Start of Block
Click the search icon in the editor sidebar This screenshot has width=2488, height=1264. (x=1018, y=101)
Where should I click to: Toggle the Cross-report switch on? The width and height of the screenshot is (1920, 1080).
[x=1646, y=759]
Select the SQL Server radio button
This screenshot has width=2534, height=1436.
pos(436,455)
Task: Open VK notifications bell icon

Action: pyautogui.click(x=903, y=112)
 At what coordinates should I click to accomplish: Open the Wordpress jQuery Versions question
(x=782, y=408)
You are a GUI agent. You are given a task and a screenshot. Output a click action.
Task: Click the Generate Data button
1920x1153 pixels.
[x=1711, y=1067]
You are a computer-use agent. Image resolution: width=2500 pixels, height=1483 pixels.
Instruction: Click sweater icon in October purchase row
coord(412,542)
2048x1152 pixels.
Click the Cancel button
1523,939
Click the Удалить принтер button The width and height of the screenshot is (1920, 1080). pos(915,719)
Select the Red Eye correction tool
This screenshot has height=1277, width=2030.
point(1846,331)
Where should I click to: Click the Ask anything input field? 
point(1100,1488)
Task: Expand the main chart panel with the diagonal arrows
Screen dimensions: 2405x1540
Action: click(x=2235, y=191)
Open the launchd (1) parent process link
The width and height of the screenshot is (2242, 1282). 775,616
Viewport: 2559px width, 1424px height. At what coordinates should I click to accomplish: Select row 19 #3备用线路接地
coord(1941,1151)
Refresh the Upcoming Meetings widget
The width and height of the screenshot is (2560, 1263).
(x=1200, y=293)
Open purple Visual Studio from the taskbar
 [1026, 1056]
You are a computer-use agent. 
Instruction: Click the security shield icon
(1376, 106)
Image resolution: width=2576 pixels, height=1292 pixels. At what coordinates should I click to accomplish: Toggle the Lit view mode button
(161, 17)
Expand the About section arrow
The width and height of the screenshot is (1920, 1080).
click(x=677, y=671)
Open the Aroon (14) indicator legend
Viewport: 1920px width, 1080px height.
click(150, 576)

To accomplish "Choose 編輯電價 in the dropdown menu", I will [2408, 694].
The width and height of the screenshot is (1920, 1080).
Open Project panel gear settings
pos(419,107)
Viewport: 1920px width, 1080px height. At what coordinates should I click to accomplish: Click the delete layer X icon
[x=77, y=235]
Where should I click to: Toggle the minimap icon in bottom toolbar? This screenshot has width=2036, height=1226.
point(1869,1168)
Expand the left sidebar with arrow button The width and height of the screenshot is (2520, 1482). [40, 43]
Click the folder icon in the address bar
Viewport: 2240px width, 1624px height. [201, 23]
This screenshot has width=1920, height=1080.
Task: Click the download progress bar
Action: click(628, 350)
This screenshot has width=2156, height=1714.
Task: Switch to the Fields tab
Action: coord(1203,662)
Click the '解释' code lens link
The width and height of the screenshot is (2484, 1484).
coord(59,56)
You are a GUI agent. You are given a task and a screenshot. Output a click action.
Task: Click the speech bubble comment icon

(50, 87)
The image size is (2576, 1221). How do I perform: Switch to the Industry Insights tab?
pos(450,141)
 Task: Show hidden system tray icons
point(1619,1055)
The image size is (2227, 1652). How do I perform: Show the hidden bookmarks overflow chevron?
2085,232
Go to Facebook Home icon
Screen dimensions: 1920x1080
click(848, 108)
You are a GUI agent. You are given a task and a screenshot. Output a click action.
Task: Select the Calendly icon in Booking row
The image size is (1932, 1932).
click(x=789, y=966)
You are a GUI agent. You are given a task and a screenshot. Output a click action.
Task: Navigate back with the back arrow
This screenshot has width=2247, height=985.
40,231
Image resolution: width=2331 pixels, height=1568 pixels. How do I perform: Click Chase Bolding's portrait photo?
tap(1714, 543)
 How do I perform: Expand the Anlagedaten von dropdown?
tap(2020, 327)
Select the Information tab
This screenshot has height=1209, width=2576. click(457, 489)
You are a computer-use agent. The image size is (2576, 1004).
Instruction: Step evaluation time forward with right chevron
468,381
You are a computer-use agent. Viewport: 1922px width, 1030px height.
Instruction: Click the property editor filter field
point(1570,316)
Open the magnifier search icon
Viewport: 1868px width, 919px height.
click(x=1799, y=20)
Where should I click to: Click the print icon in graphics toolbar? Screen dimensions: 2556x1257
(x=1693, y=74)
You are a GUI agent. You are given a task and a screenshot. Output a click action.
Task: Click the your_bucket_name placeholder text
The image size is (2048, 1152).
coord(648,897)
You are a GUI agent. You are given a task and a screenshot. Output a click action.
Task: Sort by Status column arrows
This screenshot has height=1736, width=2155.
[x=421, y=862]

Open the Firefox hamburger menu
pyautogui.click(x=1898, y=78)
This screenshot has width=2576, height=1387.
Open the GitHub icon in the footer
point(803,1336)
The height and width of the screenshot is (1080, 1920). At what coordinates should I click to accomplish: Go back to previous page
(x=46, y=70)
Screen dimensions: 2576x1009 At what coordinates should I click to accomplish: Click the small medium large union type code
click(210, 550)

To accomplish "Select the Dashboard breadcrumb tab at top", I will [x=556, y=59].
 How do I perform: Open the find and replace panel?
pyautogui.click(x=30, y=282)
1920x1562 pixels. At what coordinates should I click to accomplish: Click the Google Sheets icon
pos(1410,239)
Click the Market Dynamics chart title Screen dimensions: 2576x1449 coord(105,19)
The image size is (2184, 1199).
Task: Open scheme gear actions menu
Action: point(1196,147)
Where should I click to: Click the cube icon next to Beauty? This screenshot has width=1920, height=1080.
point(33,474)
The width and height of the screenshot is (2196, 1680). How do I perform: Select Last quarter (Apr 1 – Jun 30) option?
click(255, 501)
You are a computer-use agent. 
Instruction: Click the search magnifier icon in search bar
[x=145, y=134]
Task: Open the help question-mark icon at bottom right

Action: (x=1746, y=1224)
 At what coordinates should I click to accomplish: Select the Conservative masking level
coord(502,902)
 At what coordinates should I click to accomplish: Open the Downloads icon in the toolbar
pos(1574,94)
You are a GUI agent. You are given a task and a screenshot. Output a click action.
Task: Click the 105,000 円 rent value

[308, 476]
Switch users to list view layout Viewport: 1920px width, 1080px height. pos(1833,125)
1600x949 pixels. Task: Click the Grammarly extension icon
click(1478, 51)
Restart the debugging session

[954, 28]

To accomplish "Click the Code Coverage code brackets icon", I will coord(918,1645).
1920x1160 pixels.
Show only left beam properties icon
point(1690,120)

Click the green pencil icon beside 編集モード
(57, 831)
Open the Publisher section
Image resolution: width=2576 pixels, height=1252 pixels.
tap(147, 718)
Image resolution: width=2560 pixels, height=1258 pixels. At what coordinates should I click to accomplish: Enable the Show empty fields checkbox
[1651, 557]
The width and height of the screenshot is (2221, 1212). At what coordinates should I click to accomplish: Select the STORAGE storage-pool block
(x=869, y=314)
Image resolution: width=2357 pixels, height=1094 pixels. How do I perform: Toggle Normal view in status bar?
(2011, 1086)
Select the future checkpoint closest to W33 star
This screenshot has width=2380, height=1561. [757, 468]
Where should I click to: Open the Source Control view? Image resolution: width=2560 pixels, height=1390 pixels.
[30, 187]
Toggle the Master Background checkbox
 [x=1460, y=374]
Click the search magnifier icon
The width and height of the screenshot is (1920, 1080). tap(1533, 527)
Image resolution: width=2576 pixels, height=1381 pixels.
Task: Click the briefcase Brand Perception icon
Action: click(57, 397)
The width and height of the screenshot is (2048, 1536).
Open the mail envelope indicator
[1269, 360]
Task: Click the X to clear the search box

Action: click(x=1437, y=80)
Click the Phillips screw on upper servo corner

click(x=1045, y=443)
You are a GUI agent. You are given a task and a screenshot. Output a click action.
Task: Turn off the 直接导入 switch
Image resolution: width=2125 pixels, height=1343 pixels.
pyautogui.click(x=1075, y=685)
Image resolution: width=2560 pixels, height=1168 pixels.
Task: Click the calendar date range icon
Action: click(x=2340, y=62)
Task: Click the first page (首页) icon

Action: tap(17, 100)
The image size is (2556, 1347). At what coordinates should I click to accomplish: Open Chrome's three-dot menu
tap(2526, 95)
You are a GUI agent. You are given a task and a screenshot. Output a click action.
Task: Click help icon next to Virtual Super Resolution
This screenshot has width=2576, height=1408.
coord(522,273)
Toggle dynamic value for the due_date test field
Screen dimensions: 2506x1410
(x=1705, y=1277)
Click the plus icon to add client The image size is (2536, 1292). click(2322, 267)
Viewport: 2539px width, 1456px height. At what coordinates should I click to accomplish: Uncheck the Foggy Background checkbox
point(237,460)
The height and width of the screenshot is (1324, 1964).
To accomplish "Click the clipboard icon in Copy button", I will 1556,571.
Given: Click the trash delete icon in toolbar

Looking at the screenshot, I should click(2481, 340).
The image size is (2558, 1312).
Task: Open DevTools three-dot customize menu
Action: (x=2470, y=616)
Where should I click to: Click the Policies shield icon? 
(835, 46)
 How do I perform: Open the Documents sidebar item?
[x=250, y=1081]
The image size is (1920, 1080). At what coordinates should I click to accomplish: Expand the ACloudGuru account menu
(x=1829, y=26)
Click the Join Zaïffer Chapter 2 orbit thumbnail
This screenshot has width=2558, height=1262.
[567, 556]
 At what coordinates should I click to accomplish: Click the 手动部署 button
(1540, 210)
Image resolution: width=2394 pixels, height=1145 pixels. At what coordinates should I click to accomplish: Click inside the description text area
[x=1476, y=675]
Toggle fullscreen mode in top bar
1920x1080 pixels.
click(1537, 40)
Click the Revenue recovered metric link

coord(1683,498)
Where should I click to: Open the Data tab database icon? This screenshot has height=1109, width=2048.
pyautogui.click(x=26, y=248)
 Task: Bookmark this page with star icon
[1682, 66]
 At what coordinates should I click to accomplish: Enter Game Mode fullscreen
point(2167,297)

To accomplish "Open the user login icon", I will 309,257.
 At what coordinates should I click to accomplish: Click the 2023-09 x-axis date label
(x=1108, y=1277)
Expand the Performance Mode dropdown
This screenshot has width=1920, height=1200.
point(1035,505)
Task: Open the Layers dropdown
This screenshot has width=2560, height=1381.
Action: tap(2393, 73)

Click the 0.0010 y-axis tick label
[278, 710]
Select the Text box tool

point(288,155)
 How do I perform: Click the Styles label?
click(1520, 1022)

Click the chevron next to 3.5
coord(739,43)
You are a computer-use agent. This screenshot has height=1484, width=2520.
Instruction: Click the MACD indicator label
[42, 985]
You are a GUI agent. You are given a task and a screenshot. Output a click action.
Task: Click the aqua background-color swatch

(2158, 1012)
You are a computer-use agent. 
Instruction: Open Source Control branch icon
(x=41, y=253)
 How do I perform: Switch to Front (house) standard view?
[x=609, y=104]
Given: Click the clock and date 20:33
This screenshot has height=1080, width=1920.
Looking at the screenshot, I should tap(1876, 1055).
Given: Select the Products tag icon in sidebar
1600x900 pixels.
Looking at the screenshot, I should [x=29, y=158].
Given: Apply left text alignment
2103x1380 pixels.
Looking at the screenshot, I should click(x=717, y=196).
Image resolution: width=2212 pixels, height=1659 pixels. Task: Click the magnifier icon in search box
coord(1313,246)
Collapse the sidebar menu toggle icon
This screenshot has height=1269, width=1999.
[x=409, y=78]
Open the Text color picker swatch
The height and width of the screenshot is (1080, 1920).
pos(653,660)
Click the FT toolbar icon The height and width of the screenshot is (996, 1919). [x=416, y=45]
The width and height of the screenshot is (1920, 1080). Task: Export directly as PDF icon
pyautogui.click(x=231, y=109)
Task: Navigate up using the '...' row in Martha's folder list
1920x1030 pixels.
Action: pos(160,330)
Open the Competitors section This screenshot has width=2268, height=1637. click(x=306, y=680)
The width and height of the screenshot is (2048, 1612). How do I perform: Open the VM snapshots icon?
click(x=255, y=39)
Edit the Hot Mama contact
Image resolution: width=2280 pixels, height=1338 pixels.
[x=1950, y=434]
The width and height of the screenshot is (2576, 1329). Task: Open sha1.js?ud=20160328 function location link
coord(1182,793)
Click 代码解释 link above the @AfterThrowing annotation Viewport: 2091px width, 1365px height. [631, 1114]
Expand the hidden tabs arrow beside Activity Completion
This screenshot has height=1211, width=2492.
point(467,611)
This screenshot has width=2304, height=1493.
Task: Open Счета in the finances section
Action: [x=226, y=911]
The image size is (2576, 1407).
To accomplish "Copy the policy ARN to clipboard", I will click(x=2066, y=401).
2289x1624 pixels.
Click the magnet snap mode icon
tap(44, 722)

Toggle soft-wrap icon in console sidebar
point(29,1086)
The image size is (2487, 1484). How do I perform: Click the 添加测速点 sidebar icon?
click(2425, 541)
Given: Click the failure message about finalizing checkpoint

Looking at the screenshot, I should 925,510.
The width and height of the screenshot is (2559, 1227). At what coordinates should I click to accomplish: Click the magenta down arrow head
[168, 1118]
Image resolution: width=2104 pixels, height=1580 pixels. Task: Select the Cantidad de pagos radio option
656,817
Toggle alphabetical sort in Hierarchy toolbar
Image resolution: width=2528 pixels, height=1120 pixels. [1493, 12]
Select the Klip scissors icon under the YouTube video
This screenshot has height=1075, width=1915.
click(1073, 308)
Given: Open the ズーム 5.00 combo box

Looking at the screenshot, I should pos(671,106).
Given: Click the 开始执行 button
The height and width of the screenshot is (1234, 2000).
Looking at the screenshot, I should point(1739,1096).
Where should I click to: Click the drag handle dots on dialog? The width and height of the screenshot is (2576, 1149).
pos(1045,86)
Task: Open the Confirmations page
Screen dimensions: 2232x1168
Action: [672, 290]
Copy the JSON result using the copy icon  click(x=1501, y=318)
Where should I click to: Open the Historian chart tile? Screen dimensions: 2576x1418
End of Block
EXERCISE: Each line from the one that includes "Given: Click the failure" down to the close of the records above is to be given again exactly, and no other line is to appear.

EXERCISE OUTPUT:
Given: Click the failure message about finalizing checkpoint

Looking at the screenshot, I should 925,510.
The width and height of the screenshot is (2559, 1227). At what coordinates should I click to accomplish: Click the magenta down arrow head
[168, 1118]
Image resolution: width=2104 pixels, height=1580 pixels. Task: Select the Cantidad de pagos radio option
656,817
Toggle alphabetical sort in Hierarchy toolbar
Image resolution: width=2528 pixels, height=1120 pixels. [1493, 12]
Select the Klip scissors icon under the YouTube video
This screenshot has height=1075, width=1915.
click(1073, 308)
Given: Open the ズーム 5.00 combo box

Looking at the screenshot, I should pos(671,106).
Given: Click the 开始执行 button
The height and width of the screenshot is (1234, 2000).
Looking at the screenshot, I should point(1739,1096).
Where should I click to: Click the drag handle dots on dialog? The width and height of the screenshot is (2576, 1149).
pos(1045,86)
Task: Open the Confirmations page
Screen dimensions: 2232x1168
Action: [672, 290]
Copy the JSON result using the copy icon  click(x=1501, y=318)
Where should I click to: Open the Historian chart tile? Screen dimensions: 2576x1418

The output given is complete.